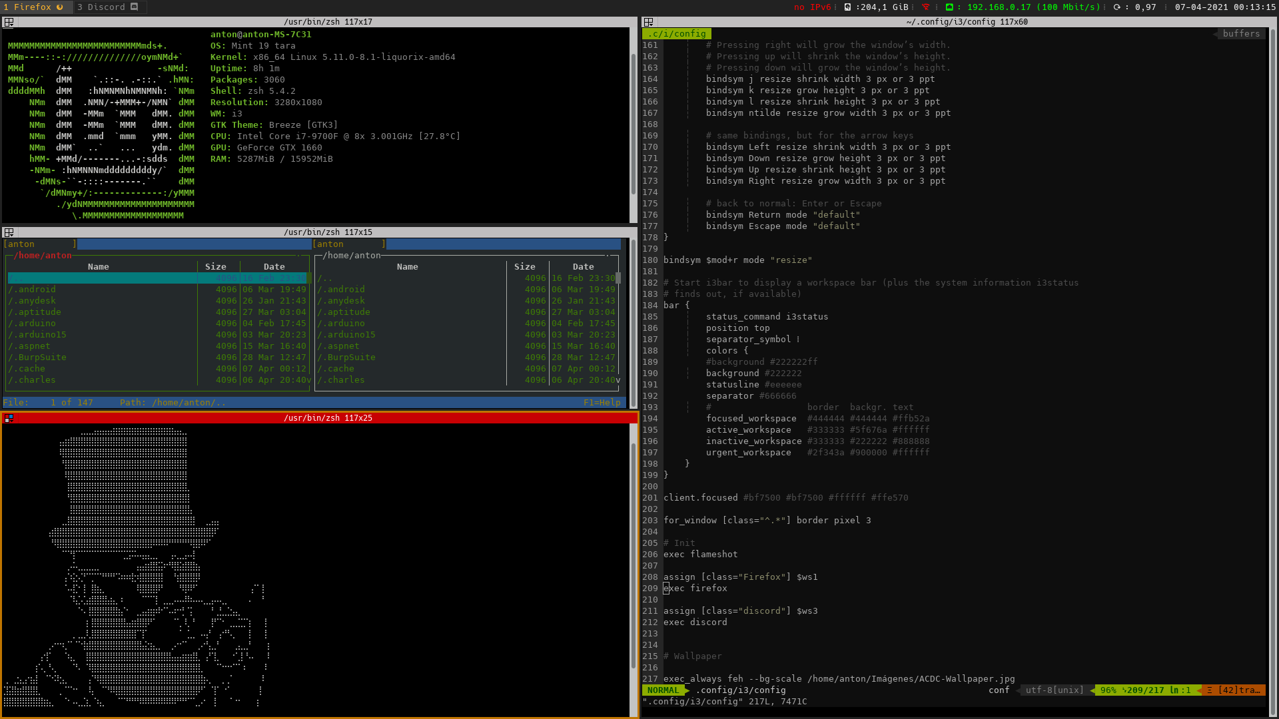Click the buffers label in vim tabline
The width and height of the screenshot is (1279, 719).
1240,34
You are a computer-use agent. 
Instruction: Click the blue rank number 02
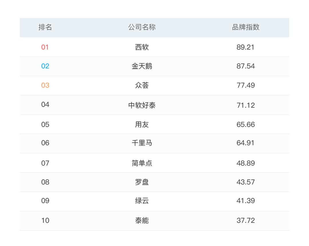(45, 66)
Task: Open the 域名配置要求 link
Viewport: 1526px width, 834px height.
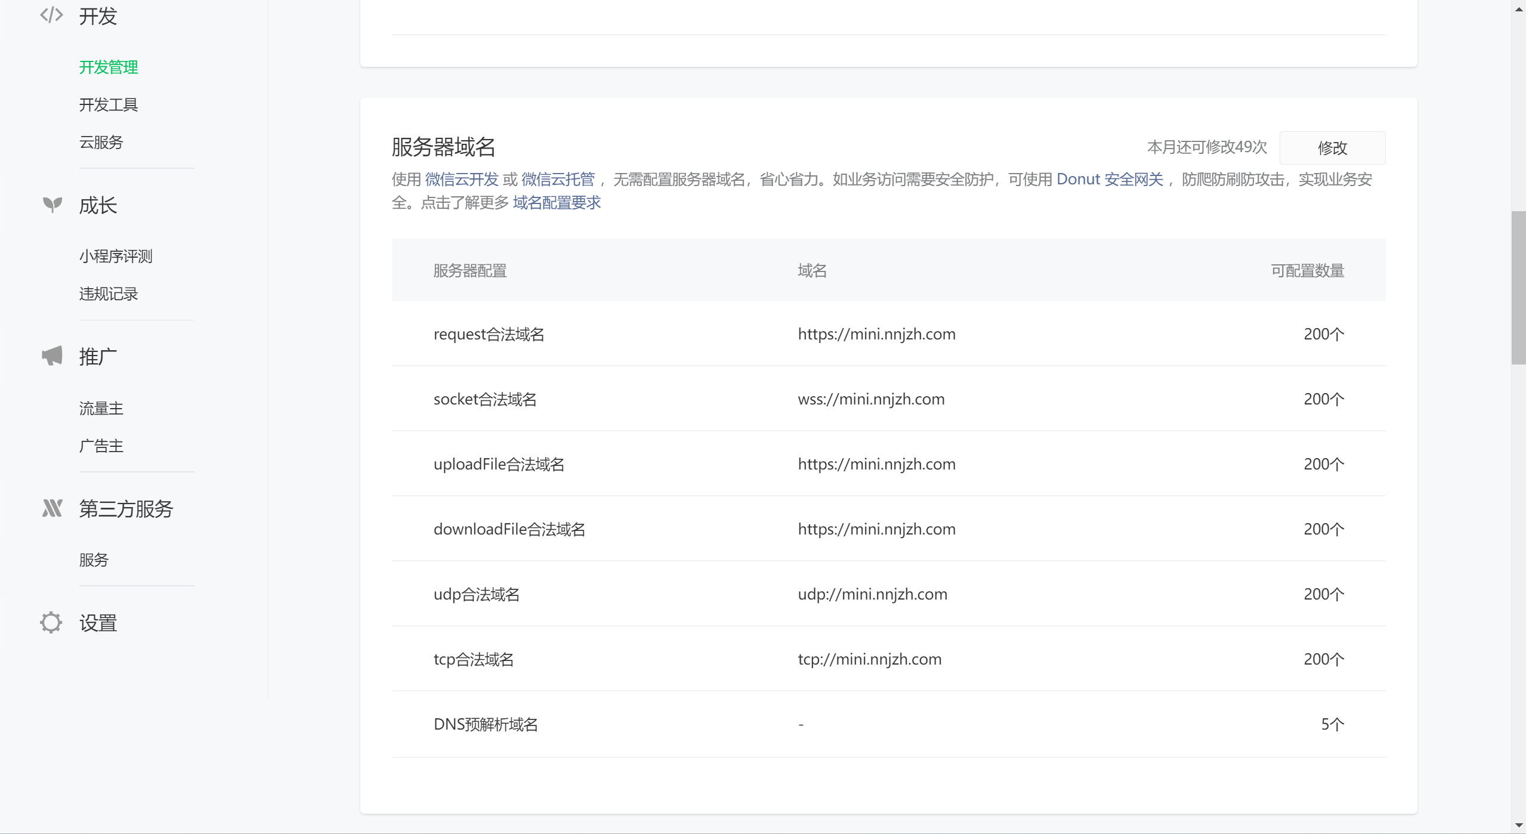Action: 557,203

## The exercise
Repeat the lines above word for word, leaving out the pictures.

## Answer below
Click the buffers label in vim tabline
The width and height of the screenshot is (1279, 719).
1240,34
You are a computer-use agent. 
Instruction: Click the blue rank number 02
(45, 66)
Task: Open the 域名配置要求 link
Viewport: 1526px width, 834px height.
Action: 557,203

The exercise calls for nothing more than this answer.